Our Service is not directed to individuals under the age of 16. We do not knowingly collect personal information from children under 16. If you become aware that a child has provided us with personal data, please contact us.

Your data is primarily stored and processed within the European Union. However, some of our service providers (such as Google and Vercel) may process data outside the EU. When data is transferred outside the EU, we ensure appropriate safeguards are in place in accordance with GDPR, such as Standard Contractual Clauses.

doneframe is currently in beta/early access. While we take security seriously and implement industry-standard protections, please be aware that the service is under active development. We recommend not storing sensitive or critical information until the service reaches full production status.

We may update this Privacy Policy from time to time. We will notify you of any changes by posting the new Privacy Policy on this page and updating the "Last updated" date. Significant changes will be communicated via email.

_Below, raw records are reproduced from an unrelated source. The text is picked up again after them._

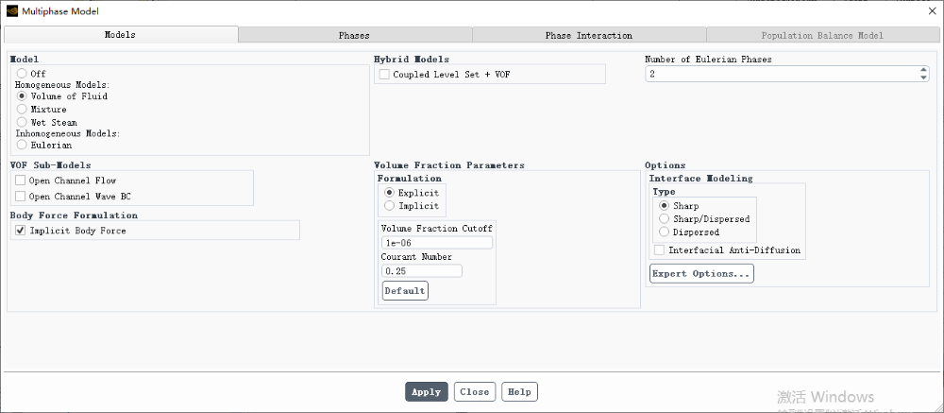Reset the Courant Number with Default button
The height and width of the screenshot is (413, 944).
pos(404,291)
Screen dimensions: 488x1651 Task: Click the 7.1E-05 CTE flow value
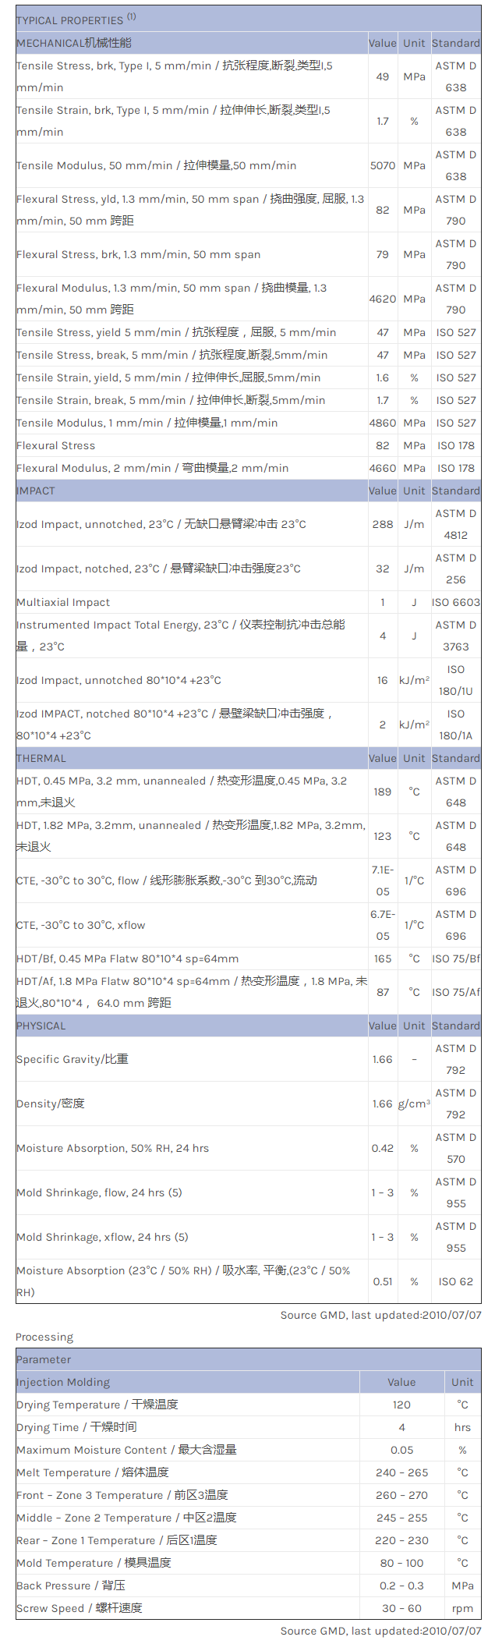pyautogui.click(x=383, y=880)
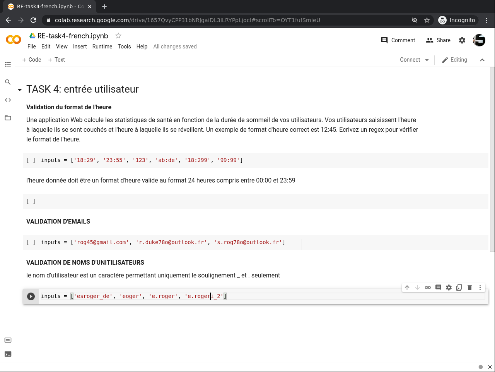
Task: Open notebook settings gear in header
Action: [462, 40]
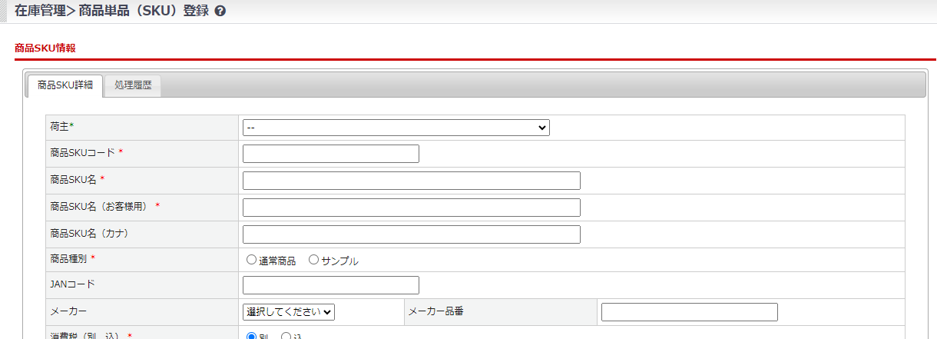Click into the 商品SKU名 text box
937x339 pixels.
(x=411, y=181)
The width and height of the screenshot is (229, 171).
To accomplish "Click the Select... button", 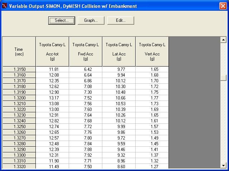I will (62, 20).
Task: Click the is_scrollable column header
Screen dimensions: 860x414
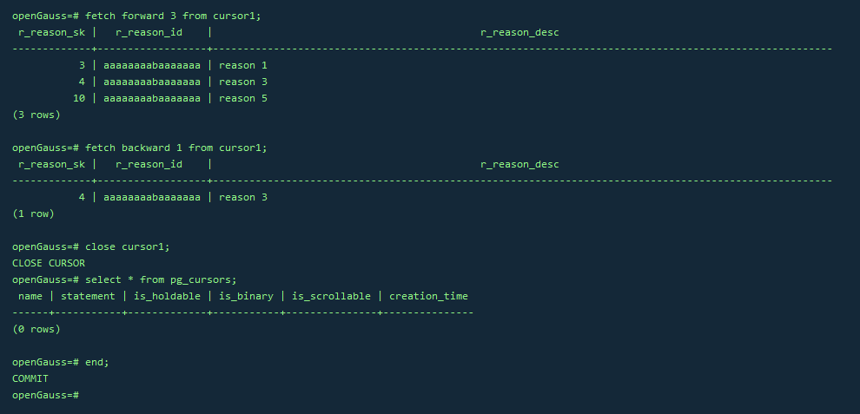Action: 331,296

You are advised to review this Privacy Policy periodically for any changes. Changes to this Privacy Policy are effective when they are posted on this page.

If you have any questions about this Privacy Policy or our privacy practices, please contact us:

Email: filip@uxthings.com
Address: UX Things GmbH, Große Rittergasse 5, 60598 Frankfurt am Main, Germany

For GDPR-related inquiries or to exercise your data protection rights, please use the same contact information.